Gresham took the decision that Cecil had known he would.

Til assist Sir Edward. It will be amusing to see how long he can cope with help from someone he loathes.'

'Sir Edward loathes everybody. And he would work with Satan if he thought Satan would help him win his case.'

'Well,' said Gresham lightly, 'you'll soon have the edge on us all. You'll be able to ask Satan yourself, face to face.'

'At least I believe in God, Sir Henry,' grated Cecil. 'At least I may intercede with Him. You, who have no belief, will surely go to hell.'

'If there is a God, He and not you will decide that. As for death, I prefer Master Shakespeare's vision of an "undiscovered country". Perhaps I'll be able to present the record of my life to an unbiased judge when I die. Perhaps, and God forbid, I'll meet the reincarnation of Sir Edward Coke. Perhaps I'll sense nothing except sweet oblivion. You're right, I've no certainty. I echo a line from Hamlet: "The readiness is all." There, you see, I do know Master Shakespeare's work.' He paused for a moment. 'I'm ready for whatever I meet, Robert Cecil. Are you?'

For a long moment Gresham thought he had killed Cecil. His head had slumped forward, his breathing had become inaudible. Just as Gresham was about to test to see if there was a pulse in Cecil's neck, Cecil raised his head.

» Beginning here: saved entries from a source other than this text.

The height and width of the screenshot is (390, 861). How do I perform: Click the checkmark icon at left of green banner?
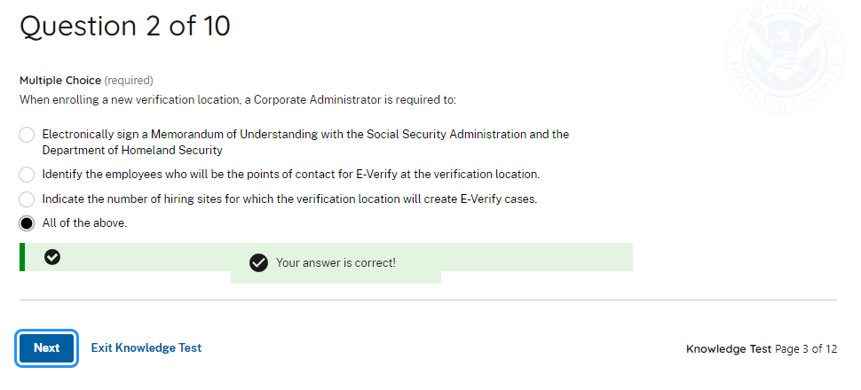[x=52, y=257]

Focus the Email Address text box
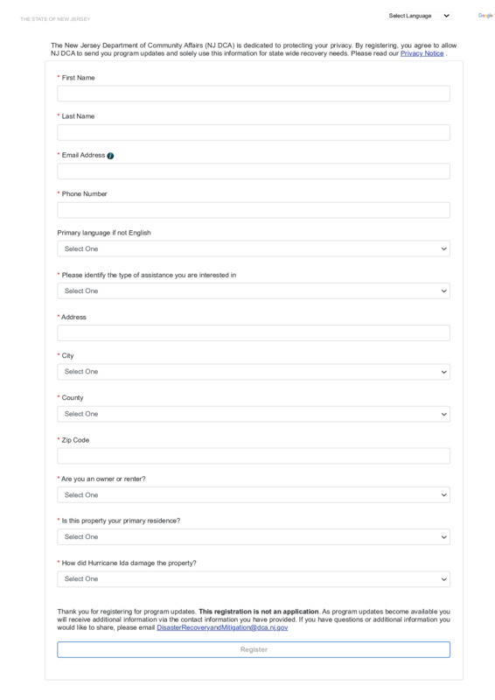254,172
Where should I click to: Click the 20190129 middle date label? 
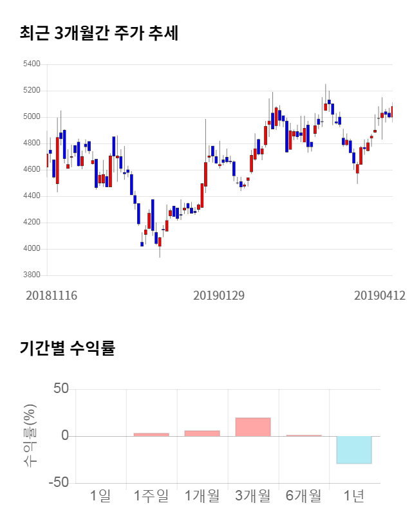coord(219,295)

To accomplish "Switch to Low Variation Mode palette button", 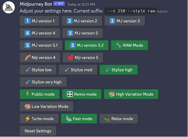I will click(x=46, y=106).
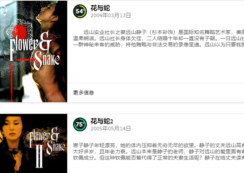Viewport: 244px width, 173px height.
Task: Click the description line beginning 温柔娴淑
Action: 159,38
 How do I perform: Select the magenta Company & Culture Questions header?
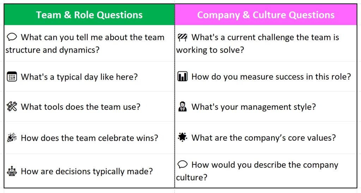pos(265,15)
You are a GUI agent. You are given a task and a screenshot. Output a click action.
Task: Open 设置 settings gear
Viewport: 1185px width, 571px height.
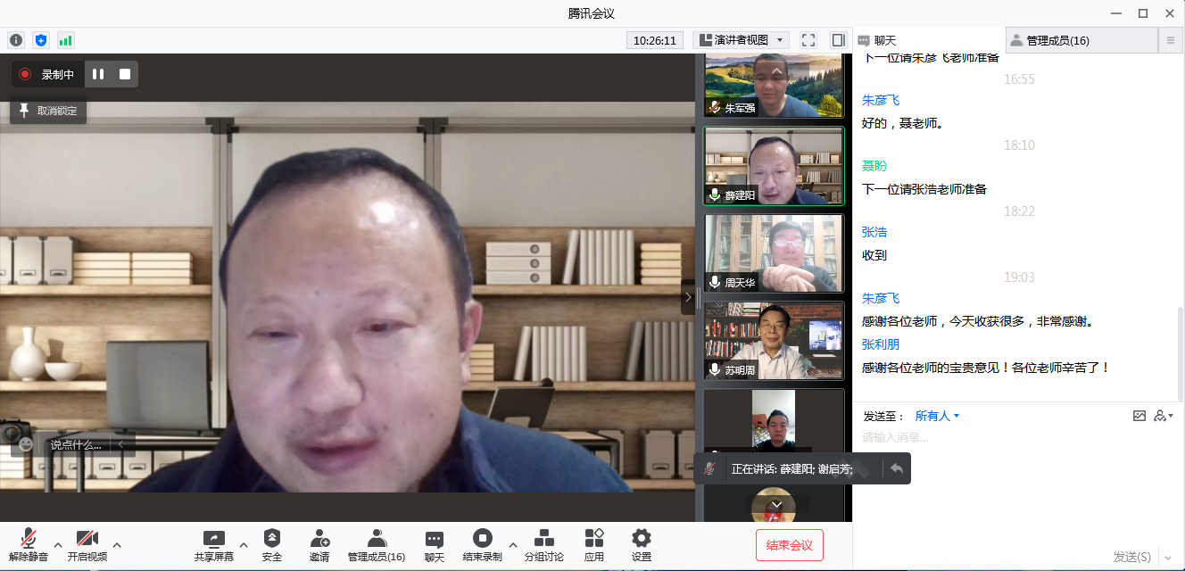pyautogui.click(x=641, y=544)
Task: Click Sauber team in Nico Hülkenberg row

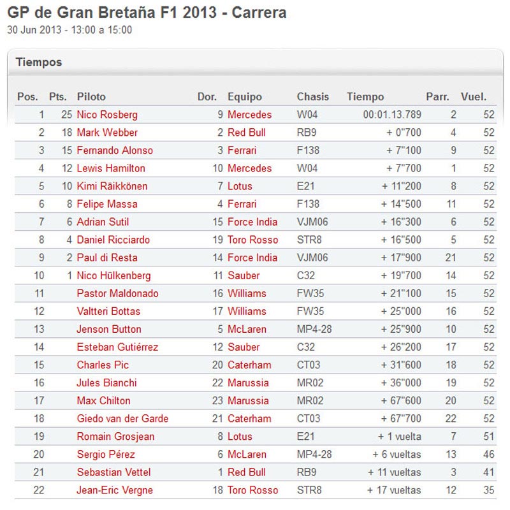Action: pos(244,276)
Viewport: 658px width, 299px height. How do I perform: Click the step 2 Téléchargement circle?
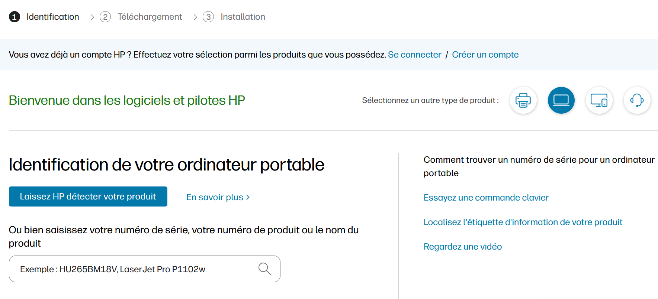[x=105, y=17]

'"The readiness is all"? We are ready in our different ways, I think, and I am certainly ready for what I will meet after death.' Cecil's voice seemed increasingly to be coming from a pile of stinking blankets and not a human being.

Gresham rose to his feet. 'I'll arrange to meet Sir Edward in London,' he said lightly. 'Goodbye, my lord. We shan't meet again, I fear. I could pretend regret. You'd see it as a lie. I wish you well on the journey you're about to take.'

'There is only one certainty, Henry Gresham. It is that you will take that same journey, sooner or later.'

'That's why I wished you well,' said Gresham as he left the room. 'And I intend, my lord, to make it later.'

He did not turn round to take a last look at Robert Cecil, First Earl of Salisbury. He wondered, as he slammed the door, whether the dust from the hangings would settle on Cecil, and how long it would be before someone thought to brush it off.